The central role of the inauguration address is to unite people after a divisive election, which presidents do by making appeals to core American values such as liberty, opportunity and equality. Sometimes this is done in soaring, eloquent language: “Let the word go forth from this time and place, to friend and foe alike, that the torch has been passed to a new generation of Americans — born in this century, tempered by war, disciplined by a hard and bitter peace, proud of our ancient heritage — and unwilling to witness or permit the slow undoing of those human rights to which this nation has always been committed,” John F. Kennedy said in his famous inaugural address.

Sometimes it is more plain-spoken: “I have no new dream to set forth today, but rather urge a fresh faith in the old dream,” Jimmy Carter said in his own speech.

It doesn't matter too much, Lim says. The inaugural address “is the one place where it's okay to be simple and be full of platitudes, because that's actually what ceremonial speeches are supposed to be,” he says. “This is really about rehearsing our values.”

In some sense, taking the oath of office is only part of becoming president, says Kathleen Hall Jamieson, a professor who studies presidential rhetoric at the University of Pennsylvania. “You swear the oath and you start speaking, but you become the president rhetorically by delivering the inaugural address.”

Campbell agrees. “The oath the president takes is inadequate without the speech that follows,” she says. “The president has to say the kinds of things that make you say, 'Oh yes, it's right. You've taken the oath, you have plans as a president that I can affirm, you understand the values of the country.' "

If Trump doesn't do that, she says, the speech loses the “real function of the inaugural address,” which is to bring people together around common beliefs. “If it doesn't perform that function, then all of the disagreements and conflict get pushed forward.”

She points to George W. Bush's inaugural address, given after a lengthy battle over the election results that went all the way to the Supreme Court.

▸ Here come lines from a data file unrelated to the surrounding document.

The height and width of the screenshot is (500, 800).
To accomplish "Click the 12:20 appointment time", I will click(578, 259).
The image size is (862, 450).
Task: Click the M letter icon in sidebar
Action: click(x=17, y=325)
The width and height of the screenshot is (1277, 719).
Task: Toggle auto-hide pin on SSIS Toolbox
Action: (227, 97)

Although he thanked Al Gore “for a contest conducted with spirit and ended with grace,” Campbell says, Bush “never acknowledges in the inaugural what has happened” with the protracted election fight, and that it is not until after Bush speaks following the Sept. 11, 2001, terrorist attack that he seems to unify the country as president.

Lim says the inaugural address is also an opportunity to affirm that the power of the office of the president is granted through the Constitution. “This is a very modern thing — all presidents now think their power comes directly from the people,” he says. “But if you read the oath, the oath is to the Constitution. It is an office, it is an institution.”

He says early inaugural addresses, particularly those by Jefferson and Washington, exercised restraint when talking about the power they were invested in. “In any democracy, power needs to be exercised and obtained,” Lim says. “It's one of those credo elements that should be in any inaugural address.”

Trump, of course, strode to an electoral college victory on the polar opposite of restraint, running a campaign of charisma, bravado and brashness that shattered political norm after political norm. And so, Lim and others say his inaugural address may very well not sound those notes.

“It's not in his bones to speak like a small 'r' republican,” Lim says of Trump. “The best thing he could do is to simply use the speech to do all the boring and traditional things.”

Campbell, too, says she'll be looking “for some signs of humility,” as well as “some kind of indicator of what his plans are for the future that are connected to basic American values.” But a swaggering inaugural address may not be the worst outcome. “The worst thing that could happen in an inaugural is to have it be divisive,” she says. “That means the whole process isn't possible of reuniting the nation after the election.”